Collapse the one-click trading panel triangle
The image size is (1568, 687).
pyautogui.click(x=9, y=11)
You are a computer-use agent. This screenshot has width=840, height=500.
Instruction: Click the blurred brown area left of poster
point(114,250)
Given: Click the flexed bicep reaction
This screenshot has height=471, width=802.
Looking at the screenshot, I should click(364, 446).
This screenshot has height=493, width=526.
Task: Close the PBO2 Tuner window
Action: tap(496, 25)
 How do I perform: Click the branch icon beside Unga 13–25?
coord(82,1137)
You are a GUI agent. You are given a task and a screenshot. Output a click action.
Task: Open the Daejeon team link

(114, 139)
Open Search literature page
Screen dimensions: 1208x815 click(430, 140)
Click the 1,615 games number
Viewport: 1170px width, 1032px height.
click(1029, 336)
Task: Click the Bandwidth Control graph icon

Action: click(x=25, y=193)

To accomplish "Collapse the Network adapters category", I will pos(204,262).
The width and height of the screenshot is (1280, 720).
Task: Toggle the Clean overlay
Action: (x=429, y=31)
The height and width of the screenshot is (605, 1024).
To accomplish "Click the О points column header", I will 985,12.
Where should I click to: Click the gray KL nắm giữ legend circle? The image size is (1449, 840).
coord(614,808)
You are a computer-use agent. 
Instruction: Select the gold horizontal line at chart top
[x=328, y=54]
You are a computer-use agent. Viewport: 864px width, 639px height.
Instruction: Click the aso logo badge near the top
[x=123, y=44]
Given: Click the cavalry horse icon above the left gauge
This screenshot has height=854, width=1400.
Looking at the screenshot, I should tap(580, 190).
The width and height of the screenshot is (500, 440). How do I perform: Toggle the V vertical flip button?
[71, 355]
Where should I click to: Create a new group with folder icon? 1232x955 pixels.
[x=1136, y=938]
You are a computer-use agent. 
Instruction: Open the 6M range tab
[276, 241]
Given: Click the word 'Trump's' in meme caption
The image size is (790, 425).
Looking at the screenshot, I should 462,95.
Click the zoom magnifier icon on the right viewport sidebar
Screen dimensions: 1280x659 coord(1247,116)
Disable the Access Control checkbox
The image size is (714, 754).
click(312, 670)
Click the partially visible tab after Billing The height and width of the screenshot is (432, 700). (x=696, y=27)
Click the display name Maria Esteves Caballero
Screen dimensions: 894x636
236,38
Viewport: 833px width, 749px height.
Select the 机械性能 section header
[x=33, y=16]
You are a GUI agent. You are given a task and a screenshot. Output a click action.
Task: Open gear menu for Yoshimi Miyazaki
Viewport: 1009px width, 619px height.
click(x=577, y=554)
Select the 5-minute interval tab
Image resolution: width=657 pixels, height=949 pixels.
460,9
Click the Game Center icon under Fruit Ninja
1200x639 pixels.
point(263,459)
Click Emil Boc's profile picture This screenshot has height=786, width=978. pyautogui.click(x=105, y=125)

--- --- ---

Type out exactly the span of lines from the one with "Screen dimensions: 894x636" to the end of the material above, counting both end lines, and nothing else.

■ **Answer section**:
Screen dimensions: 894x636
236,38
Viewport: 833px width, 749px height.
Select the 机械性能 section header
[x=33, y=16]
You are a GUI agent. You are given a task and a screenshot. Output a click action.
Task: Open gear menu for Yoshimi Miyazaki
Viewport: 1009px width, 619px height.
click(x=577, y=554)
Select the 5-minute interval tab
Image resolution: width=657 pixels, height=949 pixels.
460,9
Click the Game Center icon under Fruit Ninja
1200x639 pixels.
point(263,459)
Click Emil Boc's profile picture This screenshot has height=786, width=978. pyautogui.click(x=105, y=125)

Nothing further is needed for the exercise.